Question: Construct a comprehensive management plan addressing all domains.
Case 2: Case B: 38-year-old with suspected POI post-chemotherapy requesting fertility
Presentation: A 38-year-old, nulliparous, underwent chemotherapy for lymphoma 2 years ago. Periods stopped during treatment and have not returned. FSH 48 IU/L (confirmed on two samples). She is desperate to conceive and also experiencing severe VMS, joint pain, and low mood.
Question: Design a multi-disciplinary management plan.
Self-Assessment Questions
PLAB/MLA Integrated case: route selection
A 52-year-old with BMI 33, migraine with aura, and moderate VMS requests HRT. Which is most appropriate?

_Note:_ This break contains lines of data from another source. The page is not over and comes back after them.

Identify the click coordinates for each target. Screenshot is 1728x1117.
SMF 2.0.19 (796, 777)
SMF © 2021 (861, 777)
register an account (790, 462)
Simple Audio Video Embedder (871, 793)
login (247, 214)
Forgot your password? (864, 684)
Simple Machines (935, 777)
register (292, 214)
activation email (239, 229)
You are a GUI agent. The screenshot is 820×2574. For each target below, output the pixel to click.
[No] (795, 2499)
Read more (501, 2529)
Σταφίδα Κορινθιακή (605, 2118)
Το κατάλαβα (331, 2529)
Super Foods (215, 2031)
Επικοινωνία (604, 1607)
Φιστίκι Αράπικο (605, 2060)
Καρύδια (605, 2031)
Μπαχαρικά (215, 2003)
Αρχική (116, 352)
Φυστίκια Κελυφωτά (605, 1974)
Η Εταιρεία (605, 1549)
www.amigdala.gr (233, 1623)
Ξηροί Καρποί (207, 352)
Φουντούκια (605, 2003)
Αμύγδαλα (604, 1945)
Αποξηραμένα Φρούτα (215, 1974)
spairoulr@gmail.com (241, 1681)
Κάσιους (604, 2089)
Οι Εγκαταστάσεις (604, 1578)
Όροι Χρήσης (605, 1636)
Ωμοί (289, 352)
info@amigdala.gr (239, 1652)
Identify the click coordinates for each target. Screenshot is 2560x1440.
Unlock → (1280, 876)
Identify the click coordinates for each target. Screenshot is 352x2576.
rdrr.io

A. Oral oestradiol 2mg + MPA
B. Transdermal oestradiol + micronised progesterone
C. Combined oral contraceptive pill
D. Tibolone
MRCGP Integrated case: stopping HRT safely
A 58-year-old on continuous combined HRT for 7 years wants to stop. She has controlled hypertension and BMI 30. How do you advise her?
A. Stop immediately
B. Calculate FRAX, check BP/lipids/HbA1c, counsel about VMS recurrence (up to 87%), offer gradual dose reduction, and plan bone protection if indicated
C. She must continue HRT indefinitely
D. Switch to oestrogen-only therapy
Professor Integrated case: precision menopause in clinical practice
Evaluate whether the precision menopause framework (Ravindran and Varma, 2026) could be implemented in routine UK primary care given current workforce, time, and QOF constraints.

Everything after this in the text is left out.